Sevgili okuyucularım. Bugün sizlere yaşanmış bir sarhoş kocanın namazla nasıl yola geldiğini paylaşmak istedim. Müslümanın silahı olan namazı kılmanızı tavsiye ederim.
Beş vakit namazını kılan bir müslüman hanım, sarhoş bir adamla evlenir. Kader bu ya!… Her gün kocası kafayı çeker çeker öyle gelir evine… Hiç ayık olarak evine geldiği vaki değildir adamın. Son derece dinine düşkün olan genç dindar müslüman hanım, beş vakit namazlarının arkasından kocasının islah olması ve zıkkımın kökü içki denen belayı bırakması için Allah’a dua edip gözyaşları dökerek yalvarır. Günler, aylar geçmekte. Kadın, kocasına olan vazifesini dikkatle yerine getirmekte. Sarhoş koca hanımının güzel huyundan, kendisine yaptığı hizmetlerden son derece memnun. Fakat bir kere alışmış musibete; karısına karşı da çok mahçup; ama bir kere alışmış!..
Müslüman hanım namazlarının arkasından devamlı göz yaşları döküyor, kocasının islah olması için hep ağlıyor… Geceleri kocasının haberi olmadan, onu rahatsız etmeden yavaşça yatağından kalkıyor. Bitişikteki odada namaza duruyor; namazdan sonra dua ediyor: “Ey Allah’ım! Huzurunda günahkar ellerimi açtım. Sana yalvarıyorum. Beni affet, günahlarımı bağışla ya Rabbi! Sana göz yaşı dökerek yalvarıyorum. Senin rızan için kıldığım namazlarımın ve döktüğüm göz yaşlarının, sana olan sonsuz imanımın dergah-ı izzetinde bir makbuliyeti varsa, senin rızana uygun bir ibadet ve imanım varsa, ey yüce Allah’ım! Bunların hatırı için şu anda yatağında uyuyan kocamı da islah eyle, o musibet içkiden ikrahlık ve neferetlik ver de sana karşı günah işlemekten kurtulsun!.. Kocama hidayet ver ya Rabbi! Ey rahman ve rahiym olan Allah‘ım! Duamı kabul eyle… Diye dua edip göz yaşı döküyor.

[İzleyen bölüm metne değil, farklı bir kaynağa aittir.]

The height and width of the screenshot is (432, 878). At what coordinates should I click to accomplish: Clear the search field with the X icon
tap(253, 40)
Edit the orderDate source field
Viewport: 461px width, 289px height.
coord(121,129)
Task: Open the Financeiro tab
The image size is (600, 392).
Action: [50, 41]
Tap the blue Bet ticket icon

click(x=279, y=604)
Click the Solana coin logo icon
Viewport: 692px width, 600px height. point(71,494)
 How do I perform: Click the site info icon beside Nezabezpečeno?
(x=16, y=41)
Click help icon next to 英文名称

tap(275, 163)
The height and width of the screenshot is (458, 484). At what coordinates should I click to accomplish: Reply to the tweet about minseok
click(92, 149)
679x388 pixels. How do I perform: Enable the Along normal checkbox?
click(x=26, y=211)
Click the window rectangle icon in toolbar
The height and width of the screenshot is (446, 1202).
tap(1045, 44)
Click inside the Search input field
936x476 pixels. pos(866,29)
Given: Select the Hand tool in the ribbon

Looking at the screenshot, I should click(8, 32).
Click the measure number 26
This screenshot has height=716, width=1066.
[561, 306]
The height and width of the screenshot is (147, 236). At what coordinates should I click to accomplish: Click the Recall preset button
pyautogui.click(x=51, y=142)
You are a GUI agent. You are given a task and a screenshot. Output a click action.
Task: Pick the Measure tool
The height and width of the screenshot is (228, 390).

Meğer kadın bitişik odada namaz kılarken kocası da uyanmış, bakmış ki yanında yatan karısı yatakta yok. Adam şüphelenmiş. Sarhoşluktan yeni yeni ayılmaya başlayan koca, vay karım yatakta yok diye yavaşça yatağından iner. Sağa sola karısını aramaya başlar. Sessizce kapının aralığından, usulca bakar ki hanımı seccadenin üzerinde diz çökmüş, namaz baş örtüsü başında, ellerini göğe, semaya açmış, ellerini Allah’ın divanına kaldırmış: “Ey bağışlaması bol olan Allah’ım, kocamı da bağışla!” diyerek göz yaşı döküyor. Kadının Allah aşkıyle döktüğü bu göz yaşları, adamın kalbine adeta bir iman ışığı olup parlıyor ve adam birden ağlamaya başlıyor ve şöyle dua ediyor: “Ey affı, bağışlaması bol olan Rabbim! Beni affet! Şu gece yarılarında karım benim için göz yaşı döker, ağlarken, ben onun için kötü düşünceler düşündüm. Hanımım benim bağışlanmamı senden yalvarırken, ben böyle böyle günah içinde boğulayım! Bu reva mıdır! Ey Rabbim! Beni bağışla. Bundan sonra söz veriyorum ailem ile beraber sana kulluk vazifemi ben de yapacağım. Dinimin direği olan namazımı ben de kılacağım. Akşamları, geceleri evimde karımla birlikte
namazlarımı kılarak evimizi nurlandırmaya ben de katılacağım… Diyerek Allah’a söz verir, hidayete kavuşur.
Kocasının bu halini gören son derece iyi huylu, tam bir müslüman terbiyesiyle yetişen genç müslüman hanım sevinç göz yaşları dökerek kocasının boynuna sarılır. Ağlar, ağlar ve: “Ya Rabbi! Sana binlerce, yüz binlerce şükürler olsun. Kocamı hidayete erdirdin. Kıldığım namaz ları, yaptığım dualarımı kabul ettin. Sana binlerce şükürler olsun Allah’ım, diyerek sevinç göz yaşlarıyla Allah’a hamd eder, şükreder.